Kilka słów o wczorajszym otwarciu. O samym przedstawieniu opowiadać nie będzie, ale o pochodzie sportowców i ich ubiorach. Jak wspominali komentatorzy dominowały stroje narodowe (chorąży z Fiji - I'm dead) oraz sportowe. Reprezentacje, które zapamiętałam to oczywiście Polacy - odświętne ubrania może jakoś specjalnie nie zachwyciły, jednak były ciekawe. Na takich uroczystościach preferuję klasykę lub całkowity odjazd. Sukienki Polek - hmm, według mnie trochę za długie, podobno Agnieszka Radwańska swoją skróciła i było to dobre posunięcie, bo jak dla mnie wyglądała świetnie; maki - ciekawy element, zawsze to jakiś oryginalny dodatek a przy okazji ważny symbol dla Polski. Jednym słowem - mogło być lepiej, ale nie było źle. Dużo mówiło się o Włochach, którzy przedefilowali w strojach od Armaniego - powiem tak - piękna klasyka. Gospodarze a właściwie Stella McCartney postawiła na styl sportowy, biel i złoto dominowały - nie przekonało mnie to za bardzo, ale cóż, jakiś zamysł w tym był.

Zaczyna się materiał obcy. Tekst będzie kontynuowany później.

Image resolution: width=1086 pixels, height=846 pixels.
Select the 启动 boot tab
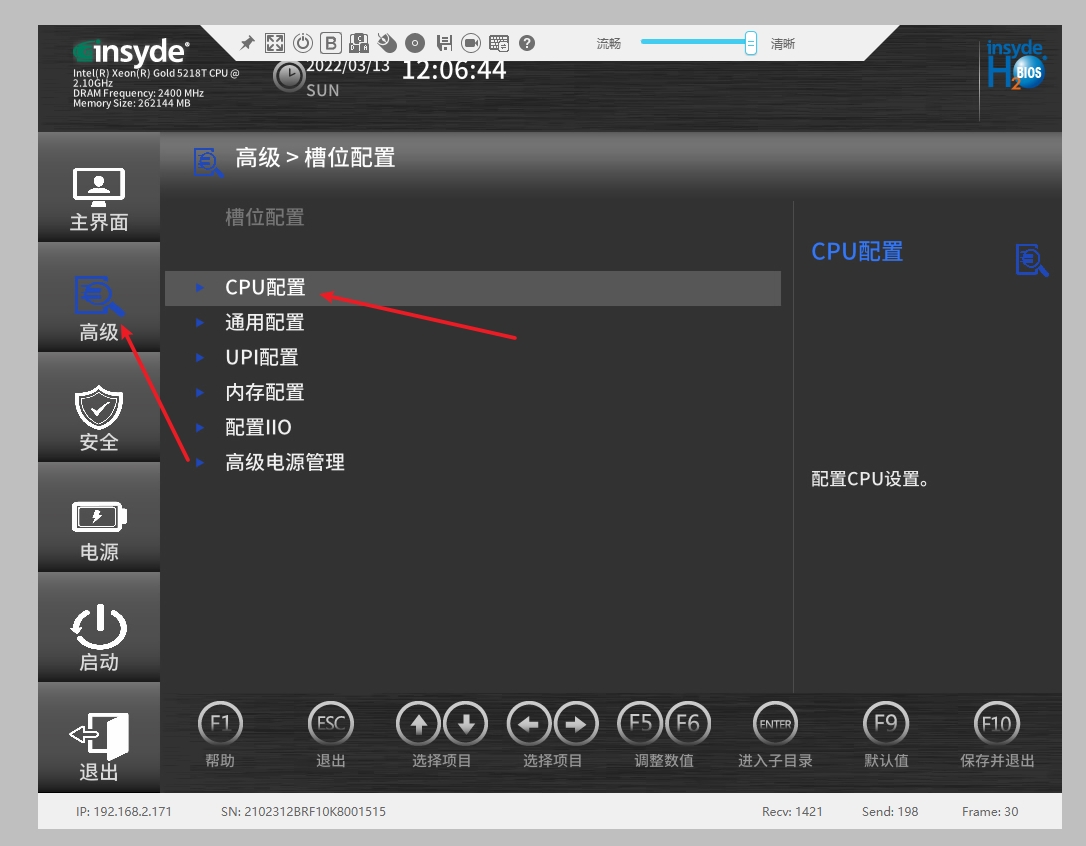99,638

Wspomnę jeszcze o nakryciach głowy, które były istotnym elementem ubiorów wielu krajów - turbany, kapelusze, czapki były tzw. elementem narodowym. Zaskoczyli Amerykanie swoimi beretami podobnymi do wojskowych, również ciekawa koncepcja. Resztę możecie zobaczyć na zdjęciach poniżej.

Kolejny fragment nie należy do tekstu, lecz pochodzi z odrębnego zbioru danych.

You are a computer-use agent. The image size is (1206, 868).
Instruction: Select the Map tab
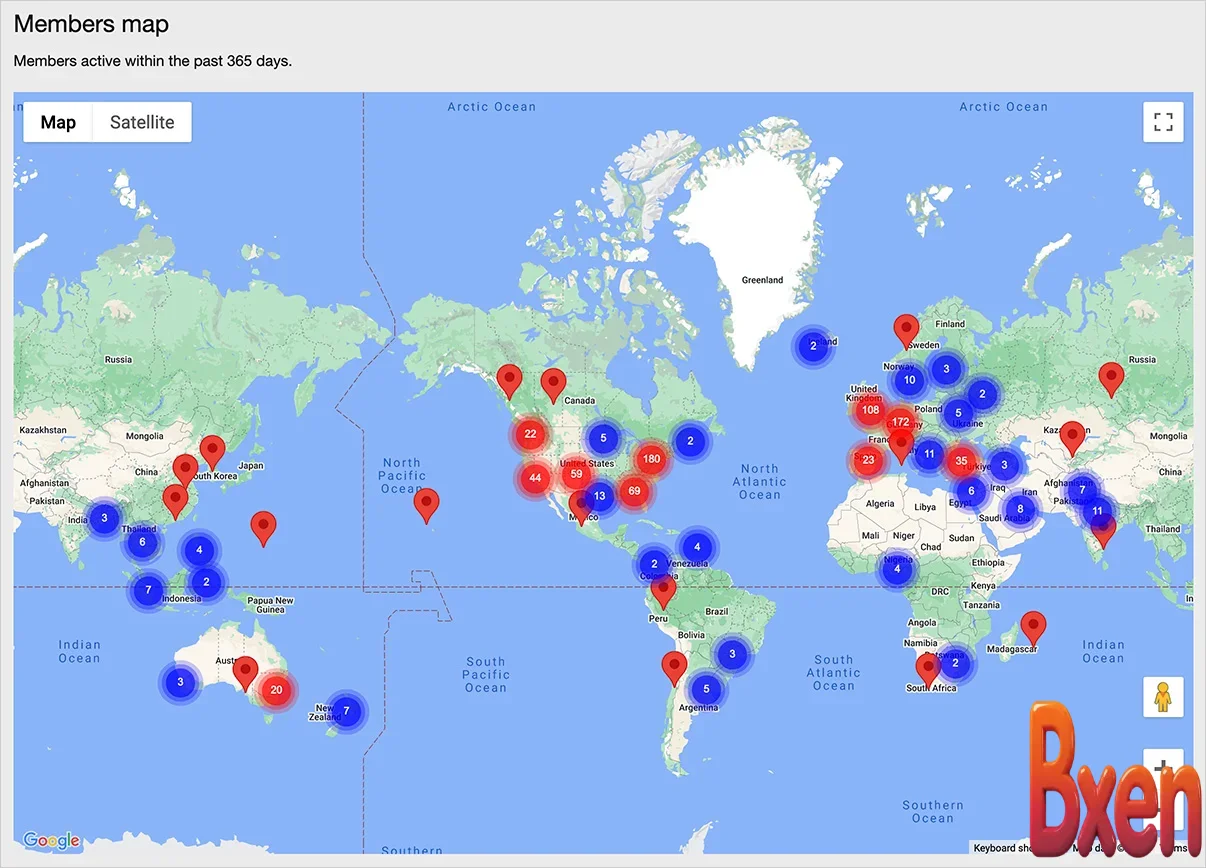click(57, 121)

Ja zaś zainspirowana krajem, w którym odbywają się igrzyska postawiłam w ostatnie chłodniejsze dni na taką stylizacje. Zamysł również był, koncepcja nawiązująca do barw brytyjskich oraz do trzeciego (tak myślę) narodowego sportu Anglików (po wioślarstwie i piłce nożnej) - tenisa. Każdy kibic zna przecież słynne korty Wimbledonu. Mój strój może bardziej pasuje do ubioru sędziny liniowej niż tenisistki, ale zawsze to coś z tej dyscypliny. Sweter wygrzebany w sh, spódnicę już widzieliście a trampki jak trampki, ważne, że białe. Biel i granat jest, gorzej z czerwienią, ale żadnego pasującego elementu znaleźć nie mogłam, ewentualnie mogłam pomalować paznokcie na czerwono, ale dopiero teraz przyszło mi to do głowy.
skirt - Promod
shoes - nn
Post krótki, bo wracam do kibicowania. Obecnie nie ma mnie dla świata pozasportowego, ale po ostatnich wizytach w sh może niedługo się odezwę.
Dobra, jeszcze o zniczu powiedzieć muszę! To było najpiękniejsze zapalenie znicza jakie widziałam! A kilka już podziwiałam. Pomysł był niesamowity a wykonanie zaparło mi dech i doprowadziło do łez. Obejrzyjcie sobie na yt, bo warto! Dodatkowo muzycznie ceremonia była bez zarzutu.
fot. london2012.com, sport.onet.pl
Pozdrawiam, ciepła i kibicujcie Polakom!